I haven't really been able to see most of the presentations. Almost all have been in Polish, sadly enough. I did see two interesting ones yesterday. The first was Michael Foords talk about IronPython. This was very neat and I've talked some with him after that too. I'll get back to that. The other talk was about Google Ads, by Greg Badros. As always, hearing about how Google does things internally is always amazingly interesting. I would have enjoyed hearing more about the machine learning and NLP stuff they're doing, but obviously they can't discuss that too much.
Today I haven't been able to see any presentation, due to Polish. On the other hand me, Michael and Lukas Renggli have had some very interesting discussions both yesterday and today. Now, the company Michael's part of has the largest IronPython code base in the world, as far as I understand it. It's basically 90 000 LOC, where 20 000 is production code and 70 000 are testing code.
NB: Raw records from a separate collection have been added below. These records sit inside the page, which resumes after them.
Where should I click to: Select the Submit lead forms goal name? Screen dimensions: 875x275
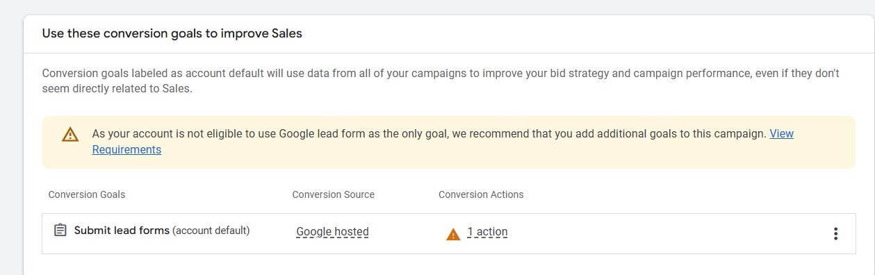click(122, 230)
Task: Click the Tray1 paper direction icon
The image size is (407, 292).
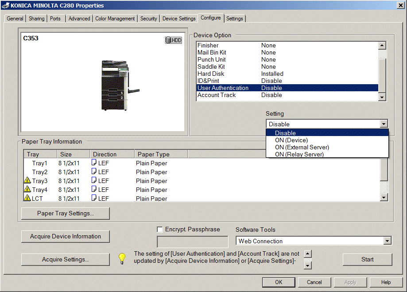Action: click(94, 163)
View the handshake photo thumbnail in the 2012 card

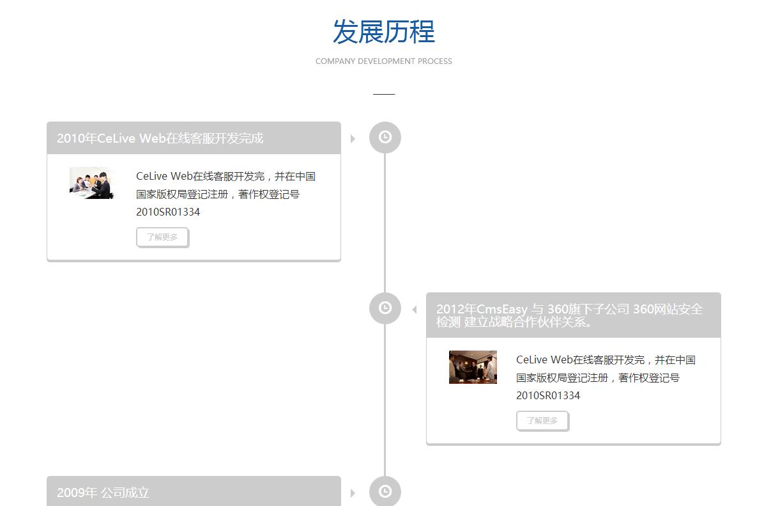pyautogui.click(x=473, y=367)
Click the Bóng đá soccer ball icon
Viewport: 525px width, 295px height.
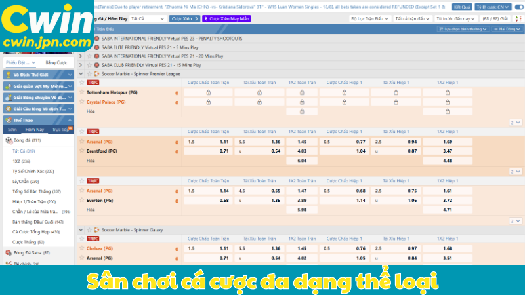[9, 140]
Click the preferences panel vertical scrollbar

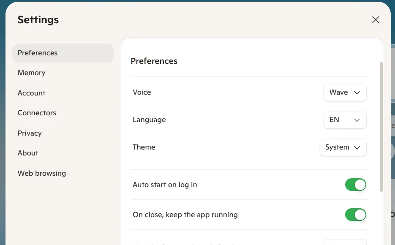tap(381, 127)
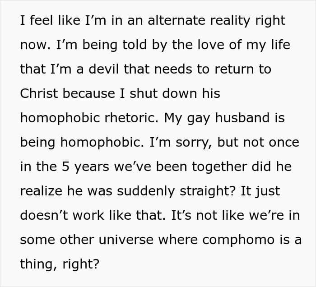
Task: Click the word "told" in the second line
Action: tap(135, 45)
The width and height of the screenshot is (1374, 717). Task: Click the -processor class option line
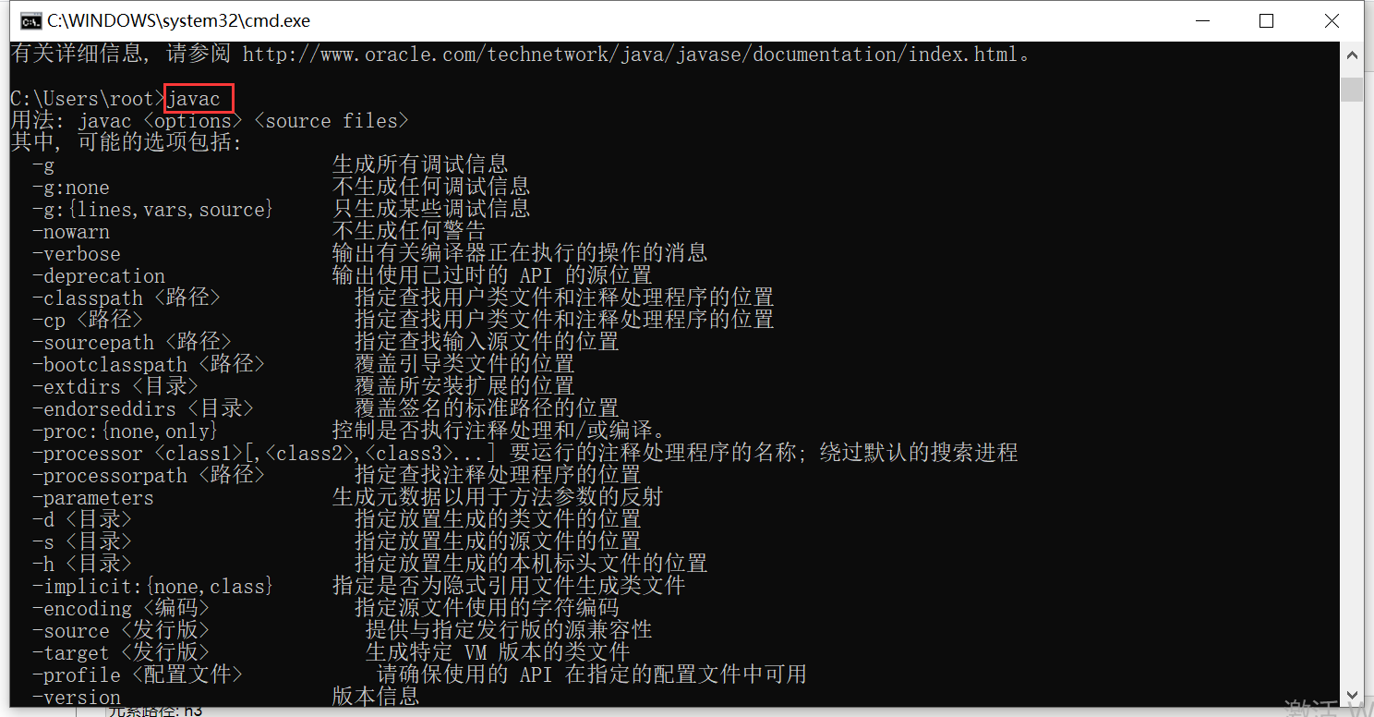click(x=524, y=453)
That sounds about right... =)
Lukas Renggli is one of the core developers of Seaside, a framework which I'm quite fond of. What we three have in common is our interest in dynamic languages, so we had some very common ground to talk about. What's nice is that many of the things Michael talked about in his presentation is stuff we in JRuby also speak much about. In the same manner, it seems the IronPython guys have had basically the same problems we in JRuby has had. It seems there is some common ground to be found here, and possibly also a basis for conversations. I for one would find that very interesting, since I enjoy hearing about dynamic languages getting foot holds on statically typed virtual machines; that is just such a sweet spot.
Tomorrow evening is my talk. I'm going to be at an official dinner in the middle of the day, and then get over to the conference and give my presentation at 17:00. I think it's going to be interesting, and it will be an obvious counterpart to Michael's talk, since the reason for existing is so similar for IronPython and JRuby. It will be interesting to see how the audience react.
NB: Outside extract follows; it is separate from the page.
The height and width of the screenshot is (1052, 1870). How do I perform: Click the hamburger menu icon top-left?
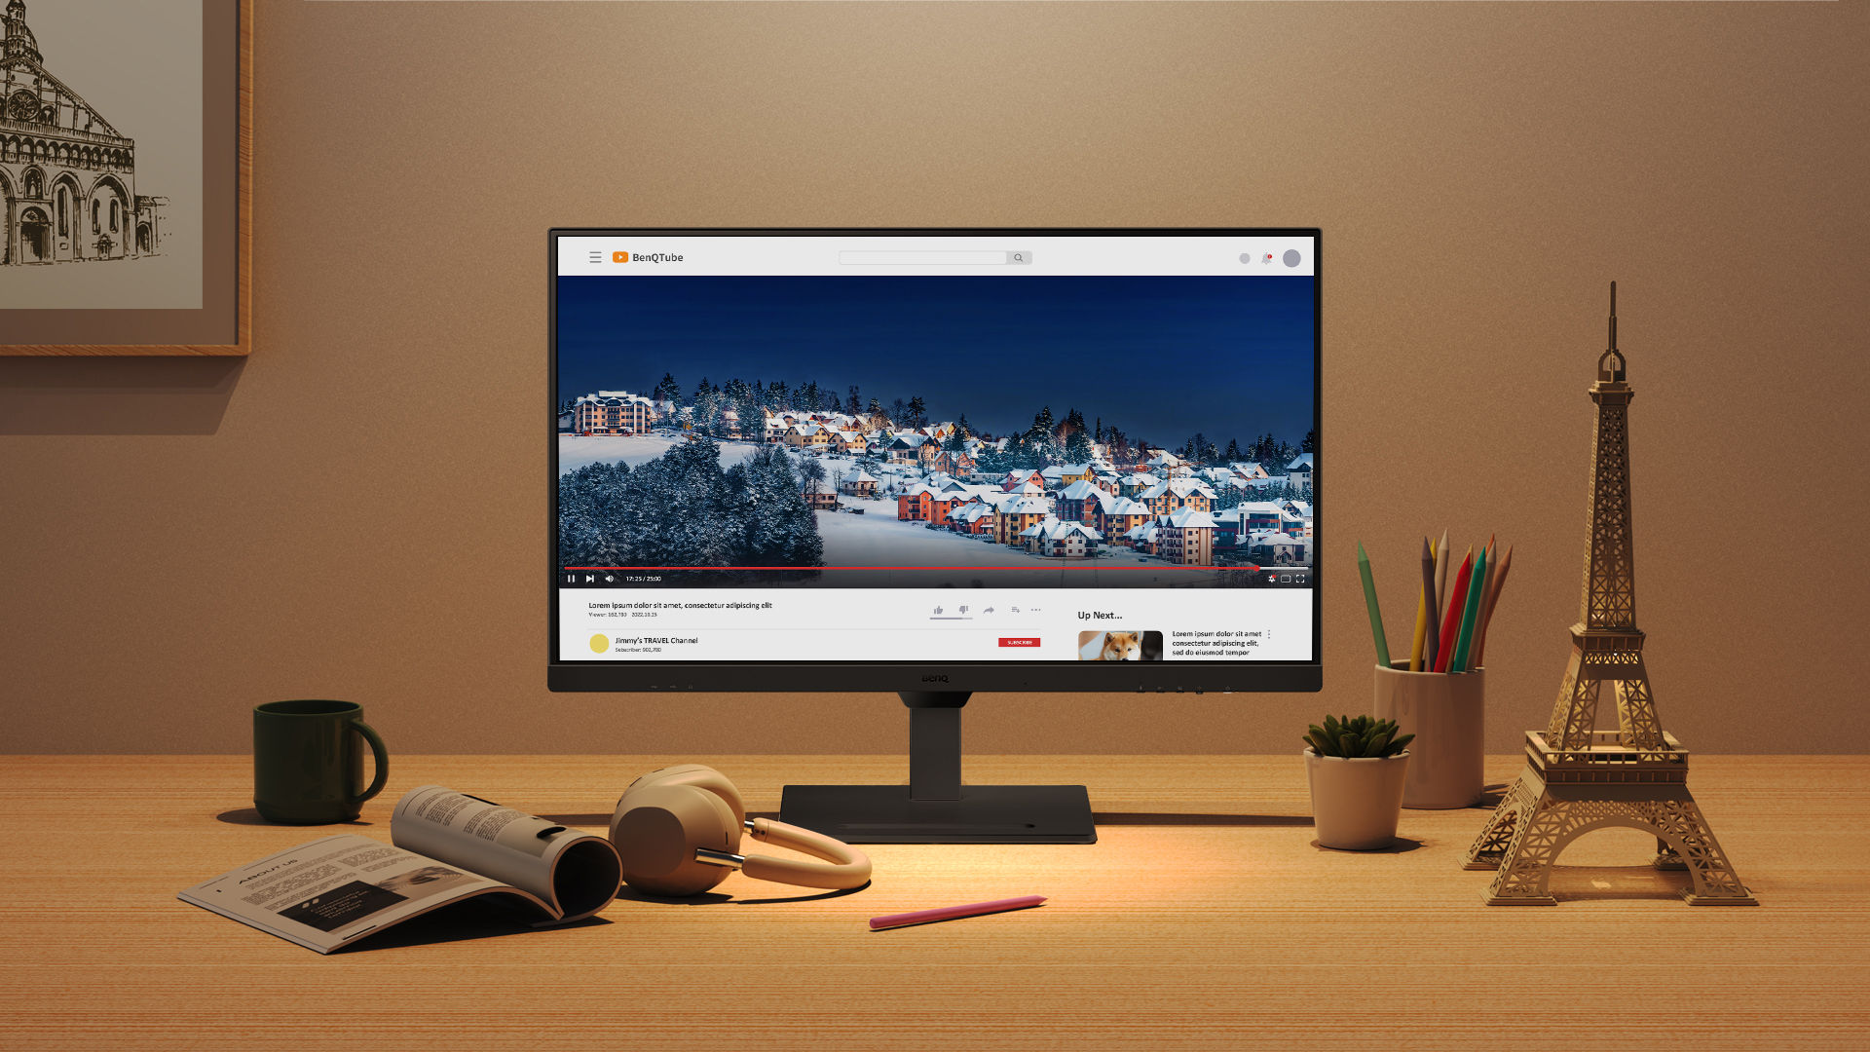593,257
After that, I'll see Lukas talk about Seaside, and after that people are talking about having a party, so tomorrow will be quite intense. And finally, on Sunday I'm going back to Sweden. As far as I know now, I won't travel that much for at least a month now, which feels sort of nice. This week has been far to intense, and also have had some really great - but tiring - moments.
Prenumerera på:
Kommentarer till inlägget (Atom)
9 kommentarer:
funny thing, do you know, that your name Ola means in Polish language short version of female name Aleksandra? :)
Hey Ola. I can't think of a sensible comment, but I just wanted to say hi. :-)
Michael Foord
Your presentation today was very interesting, i'm pretty sure to take a closer look to jruby;)
Very good & interesting presentation. Much better than I expected, grats! And pretty amazing wallpaper :P
Your presentation was interesting, though I had thought you would have given more details of the jruby implementation, especially the things which are hard to do. E.g. Lukas pointed out, that continuations are hard to implement in Java, so how did you do that (maybe I should have asked about that after the presentation ;)?
Another thing which was a little bit suspicius was the performence part - you cliamed that jruby is almost as fast as native implementation, but rails running on jruby were substantialy slower compared to native implementation.
On the other side, I was amazed seeing the Swing example (despite I don't use it :). It was really gorgeous!
Thank you very much for comming to Poland. You are allways welcome!
logan: yeah, I was told that about 6 times just on Saturday. =)
apohllo: well, you should see the speed of regular Rails on my laptop. actually, the reason it seemed slow was most because of the laptop. A small measure of it is also because of startup time. JRuby is slower since we need to first start the JVM and then initialize the runtime.
Good presentation. I did not know JRuby is so mature now. I gave him try last year but it was very slow and rails incompatible. Now I'll give them second chance.
Heh - nice presentation. Thx to it I tried out jruby.